|
Hervé
Morin
La sociologie au miroir de la thèse d'Elizabeth Teissier.
Le
Monde, 15 mai 2001.
n
mois après avoir
abrité la soutenance d'une thèse de sociologie par l'astrologue
Elizabeth Teissier, la Sorbonne a été, samedi 12 mai,
le théâtre d'une sorte de contre-soutenance, consacrée
à ce qu'il est désormais convenu d'appeler l'" affaire
Teissier " (Le Monde du 5 mai). L'Association des
sociologues enseignants du supérieur (ASES) avait organisé
une réunion publique ayant pour thème " la
thèse de sociologie, questions épistémologiques
et usages après l'affaire Teissier ".
L'objet
de la rencontre, qui a rassemblé une soixantaine de
participants, était, comme l'a indiqué Daniel Filâtre,
président de l'ASES, de savoir s'il fallait ou non condamner
cette soutenance, et si oui avec quels arguments, et " quelles
armes pourraient ou devraient à l'avenir être mises en
place pour réguler la profession " de sociologue.

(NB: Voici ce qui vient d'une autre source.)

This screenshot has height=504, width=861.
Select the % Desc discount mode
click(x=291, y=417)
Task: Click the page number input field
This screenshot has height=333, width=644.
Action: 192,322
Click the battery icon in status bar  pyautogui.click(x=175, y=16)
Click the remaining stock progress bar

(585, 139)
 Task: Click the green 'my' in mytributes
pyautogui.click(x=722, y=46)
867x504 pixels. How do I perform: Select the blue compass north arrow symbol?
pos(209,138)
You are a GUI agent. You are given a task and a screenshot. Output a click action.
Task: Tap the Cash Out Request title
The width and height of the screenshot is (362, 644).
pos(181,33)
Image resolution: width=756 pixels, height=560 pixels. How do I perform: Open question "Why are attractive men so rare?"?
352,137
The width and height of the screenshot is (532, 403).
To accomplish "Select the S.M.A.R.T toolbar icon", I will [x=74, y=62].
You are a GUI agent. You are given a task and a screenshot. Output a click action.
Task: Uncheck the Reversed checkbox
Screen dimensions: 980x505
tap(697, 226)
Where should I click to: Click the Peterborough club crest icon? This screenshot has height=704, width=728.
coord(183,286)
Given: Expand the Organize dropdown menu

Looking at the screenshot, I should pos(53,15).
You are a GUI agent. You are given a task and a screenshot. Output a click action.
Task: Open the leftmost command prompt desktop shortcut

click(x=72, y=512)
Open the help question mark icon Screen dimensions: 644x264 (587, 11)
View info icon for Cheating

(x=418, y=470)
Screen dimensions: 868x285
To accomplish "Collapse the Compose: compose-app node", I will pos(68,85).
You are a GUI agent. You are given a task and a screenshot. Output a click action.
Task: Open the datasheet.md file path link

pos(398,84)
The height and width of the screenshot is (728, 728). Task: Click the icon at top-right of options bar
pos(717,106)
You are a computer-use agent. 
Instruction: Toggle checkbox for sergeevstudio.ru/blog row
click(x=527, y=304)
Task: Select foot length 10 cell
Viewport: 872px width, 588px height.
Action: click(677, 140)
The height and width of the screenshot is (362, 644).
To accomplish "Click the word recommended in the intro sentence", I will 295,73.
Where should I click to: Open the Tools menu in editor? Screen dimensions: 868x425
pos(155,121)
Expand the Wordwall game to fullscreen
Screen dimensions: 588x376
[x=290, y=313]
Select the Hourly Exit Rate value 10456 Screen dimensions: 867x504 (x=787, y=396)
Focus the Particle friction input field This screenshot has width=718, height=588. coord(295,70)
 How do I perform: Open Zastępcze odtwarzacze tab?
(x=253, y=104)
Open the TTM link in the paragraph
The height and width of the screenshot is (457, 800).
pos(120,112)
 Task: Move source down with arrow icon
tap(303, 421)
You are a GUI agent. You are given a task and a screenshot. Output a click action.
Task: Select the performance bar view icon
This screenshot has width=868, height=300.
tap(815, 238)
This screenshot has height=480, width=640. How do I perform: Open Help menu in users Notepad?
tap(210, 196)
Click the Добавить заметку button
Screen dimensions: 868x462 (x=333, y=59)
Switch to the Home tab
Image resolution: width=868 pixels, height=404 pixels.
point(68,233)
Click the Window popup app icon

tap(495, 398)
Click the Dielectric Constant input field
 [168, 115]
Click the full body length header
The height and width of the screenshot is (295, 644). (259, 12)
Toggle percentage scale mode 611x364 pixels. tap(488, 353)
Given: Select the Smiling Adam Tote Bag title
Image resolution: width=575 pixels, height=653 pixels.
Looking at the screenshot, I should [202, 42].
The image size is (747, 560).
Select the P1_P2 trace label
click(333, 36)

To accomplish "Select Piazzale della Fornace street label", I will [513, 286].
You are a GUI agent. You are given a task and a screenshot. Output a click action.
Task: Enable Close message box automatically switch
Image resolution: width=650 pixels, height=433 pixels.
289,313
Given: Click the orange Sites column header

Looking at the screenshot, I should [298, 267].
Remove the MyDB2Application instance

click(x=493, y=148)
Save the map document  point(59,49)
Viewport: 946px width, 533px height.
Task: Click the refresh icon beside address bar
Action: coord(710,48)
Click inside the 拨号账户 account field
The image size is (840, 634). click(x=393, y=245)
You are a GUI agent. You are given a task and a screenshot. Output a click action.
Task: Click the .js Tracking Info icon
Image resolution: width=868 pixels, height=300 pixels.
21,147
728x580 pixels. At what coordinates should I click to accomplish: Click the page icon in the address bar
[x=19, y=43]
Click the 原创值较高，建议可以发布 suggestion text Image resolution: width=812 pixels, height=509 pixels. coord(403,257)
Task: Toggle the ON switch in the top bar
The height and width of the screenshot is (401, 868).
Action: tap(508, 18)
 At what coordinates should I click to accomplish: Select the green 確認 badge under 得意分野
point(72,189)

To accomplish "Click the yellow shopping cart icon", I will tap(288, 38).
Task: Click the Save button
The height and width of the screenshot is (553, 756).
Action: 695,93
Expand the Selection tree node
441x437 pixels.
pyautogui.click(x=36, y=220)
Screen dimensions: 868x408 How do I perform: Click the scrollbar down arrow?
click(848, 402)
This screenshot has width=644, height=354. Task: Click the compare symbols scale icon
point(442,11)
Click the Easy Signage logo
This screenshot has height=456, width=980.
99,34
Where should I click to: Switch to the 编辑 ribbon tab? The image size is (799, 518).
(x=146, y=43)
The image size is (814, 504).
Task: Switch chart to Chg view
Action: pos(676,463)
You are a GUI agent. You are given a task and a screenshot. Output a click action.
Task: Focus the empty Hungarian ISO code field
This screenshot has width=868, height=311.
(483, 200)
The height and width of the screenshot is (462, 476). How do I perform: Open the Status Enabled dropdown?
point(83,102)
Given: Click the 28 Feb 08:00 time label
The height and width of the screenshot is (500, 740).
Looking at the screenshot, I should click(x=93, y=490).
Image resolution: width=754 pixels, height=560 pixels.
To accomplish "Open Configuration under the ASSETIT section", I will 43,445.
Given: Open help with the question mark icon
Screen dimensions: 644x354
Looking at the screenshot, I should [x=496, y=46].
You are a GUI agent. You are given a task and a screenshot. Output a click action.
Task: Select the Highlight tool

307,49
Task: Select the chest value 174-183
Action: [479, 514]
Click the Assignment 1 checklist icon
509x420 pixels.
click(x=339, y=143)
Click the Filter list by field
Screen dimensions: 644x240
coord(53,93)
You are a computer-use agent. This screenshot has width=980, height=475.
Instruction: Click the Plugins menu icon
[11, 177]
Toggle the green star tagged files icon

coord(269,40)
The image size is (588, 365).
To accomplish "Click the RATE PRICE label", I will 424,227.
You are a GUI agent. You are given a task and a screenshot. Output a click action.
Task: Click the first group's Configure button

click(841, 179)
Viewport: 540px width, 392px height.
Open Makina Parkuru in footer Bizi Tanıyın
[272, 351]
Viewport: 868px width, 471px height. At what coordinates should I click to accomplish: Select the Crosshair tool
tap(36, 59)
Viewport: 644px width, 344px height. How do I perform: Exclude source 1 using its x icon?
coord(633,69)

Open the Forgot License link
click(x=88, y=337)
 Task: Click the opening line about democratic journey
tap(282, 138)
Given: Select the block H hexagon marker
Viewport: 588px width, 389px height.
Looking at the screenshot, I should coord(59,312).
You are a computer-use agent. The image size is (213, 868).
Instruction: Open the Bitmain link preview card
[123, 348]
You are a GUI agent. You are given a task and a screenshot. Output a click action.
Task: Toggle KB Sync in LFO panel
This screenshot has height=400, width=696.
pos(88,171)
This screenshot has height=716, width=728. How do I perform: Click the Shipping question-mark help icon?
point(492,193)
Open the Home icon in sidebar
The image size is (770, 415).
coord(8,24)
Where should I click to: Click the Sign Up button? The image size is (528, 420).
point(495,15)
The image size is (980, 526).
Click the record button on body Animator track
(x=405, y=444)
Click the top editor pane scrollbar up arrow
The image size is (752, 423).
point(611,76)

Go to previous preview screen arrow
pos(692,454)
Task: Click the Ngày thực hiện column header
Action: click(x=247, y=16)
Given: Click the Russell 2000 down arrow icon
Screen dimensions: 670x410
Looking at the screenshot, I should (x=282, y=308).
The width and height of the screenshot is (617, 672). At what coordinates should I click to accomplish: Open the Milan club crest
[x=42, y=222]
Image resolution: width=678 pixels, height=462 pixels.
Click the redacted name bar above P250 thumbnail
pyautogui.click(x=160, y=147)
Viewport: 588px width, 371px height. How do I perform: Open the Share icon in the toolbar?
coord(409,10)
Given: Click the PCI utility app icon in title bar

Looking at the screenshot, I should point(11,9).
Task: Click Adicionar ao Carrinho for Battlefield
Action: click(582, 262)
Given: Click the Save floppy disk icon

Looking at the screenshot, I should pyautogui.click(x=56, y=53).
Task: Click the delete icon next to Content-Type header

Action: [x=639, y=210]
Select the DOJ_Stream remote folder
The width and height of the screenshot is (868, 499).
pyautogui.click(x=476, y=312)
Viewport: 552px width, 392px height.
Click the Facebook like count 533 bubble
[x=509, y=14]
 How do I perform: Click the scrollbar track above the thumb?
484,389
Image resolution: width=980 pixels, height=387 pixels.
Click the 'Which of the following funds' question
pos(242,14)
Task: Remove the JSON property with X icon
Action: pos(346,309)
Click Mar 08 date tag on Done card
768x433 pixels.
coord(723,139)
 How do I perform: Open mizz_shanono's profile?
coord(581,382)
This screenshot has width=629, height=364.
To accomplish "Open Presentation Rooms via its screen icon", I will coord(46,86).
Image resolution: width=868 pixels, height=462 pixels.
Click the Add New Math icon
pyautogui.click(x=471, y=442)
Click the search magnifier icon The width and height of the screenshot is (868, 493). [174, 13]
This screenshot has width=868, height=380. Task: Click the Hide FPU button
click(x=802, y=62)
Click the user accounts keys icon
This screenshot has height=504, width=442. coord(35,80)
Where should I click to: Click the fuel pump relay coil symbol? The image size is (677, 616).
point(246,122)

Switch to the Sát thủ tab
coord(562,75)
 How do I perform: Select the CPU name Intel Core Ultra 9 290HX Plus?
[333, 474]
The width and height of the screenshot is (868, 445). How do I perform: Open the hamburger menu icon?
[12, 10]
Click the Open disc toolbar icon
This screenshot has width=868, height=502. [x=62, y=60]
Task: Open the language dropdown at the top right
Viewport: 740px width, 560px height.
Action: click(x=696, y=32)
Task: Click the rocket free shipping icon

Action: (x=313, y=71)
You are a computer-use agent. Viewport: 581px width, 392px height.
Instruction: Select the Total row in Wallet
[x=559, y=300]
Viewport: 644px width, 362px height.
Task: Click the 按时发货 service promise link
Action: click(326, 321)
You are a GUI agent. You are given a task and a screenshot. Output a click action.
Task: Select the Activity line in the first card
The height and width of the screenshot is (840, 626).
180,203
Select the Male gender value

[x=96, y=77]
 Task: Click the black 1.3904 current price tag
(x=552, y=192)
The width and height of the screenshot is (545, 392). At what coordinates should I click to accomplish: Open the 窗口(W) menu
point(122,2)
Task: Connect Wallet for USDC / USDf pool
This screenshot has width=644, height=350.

Elle était notamment motivée par le succès d'une
pétition lancée par l'ASES demandant au président
de l'université de Paris V " de surseoir à
l'enregistrement de la thèse de Mme Teissier et de faire procéder
par des experts indépendants et reconnus à un réexamen
approfondi de ses travaux ". Le texte a reçu
la signature de quelque 370 sociologues, soit environ un tiers des
représentants de cette discipline. Mais les débats,
animés, ont vite montré que les réponses aux
questions posées par cette soutenance étaient loin d'être
univoques.
"UNE
APOLOGIE MILITANTE "
Christian
Baudelot (ENS), signataire avec son collègue Roger Establet
d'un texte condamnant la soutenance et ceux qui l'avaient autorisée
(Le Monde du 18 avril), a donné, citations à
l'appui, sa lecture de ce qui constitue à ses yeux " une
apologie militante, polémique, de l'astrologie ",
doublée l'un propos " antirationaliste avancé ".
Elizabeth Teissier va même, s'insurge-t-il, jusqu'à
" abaisser la sociologie " laquelle
occulterait, selon elle, la dimension cosmique des phénomènes
sociaux, " dimension qui, selon le paradigme astrologique,
et notre conviction, écrit-elle (pp. 524-525), vient
coiffer le social ".
Son
collègue Dominique Desjeux (Paris V), qui, lui aussi, a lu
la thèse en détail, considère qu'il ne s'agit
ni d'une thèse ni de sociologie, mais, au-delà des chapitres
introductifs, de " 5 à 600 pages de marketing
pro-Teissier ". Il s'étonne que la doctorante
ait pu qualifier le sociologue Max Weber de " taureau
pragmatique ", et signale nombre de citations détournées
de leur sens initial et de références tronquées,
voire erronées.
Jean-Yves
Trépos (université de Metz), président de la
section de sociologie au conseil supérieur des universités,
note que, si la sociologie est constituée de multiples courants
et méthodes, " la rigueur est un élément
validable ". " Or là, dit-il, il
n'y en a pas. " Aussi soulève-t-il la question
de la " responsabilité professionnelle "
de Michel Maffesoli, le directeur de thèse d'Elizabeth Teissier,
qui a pris le risque " de flinguer pour longtemps ses
candidats, passés et à venir ". Ceux-ci
seront-ils marqués du sceau d'infamie du " maffesolisme " ?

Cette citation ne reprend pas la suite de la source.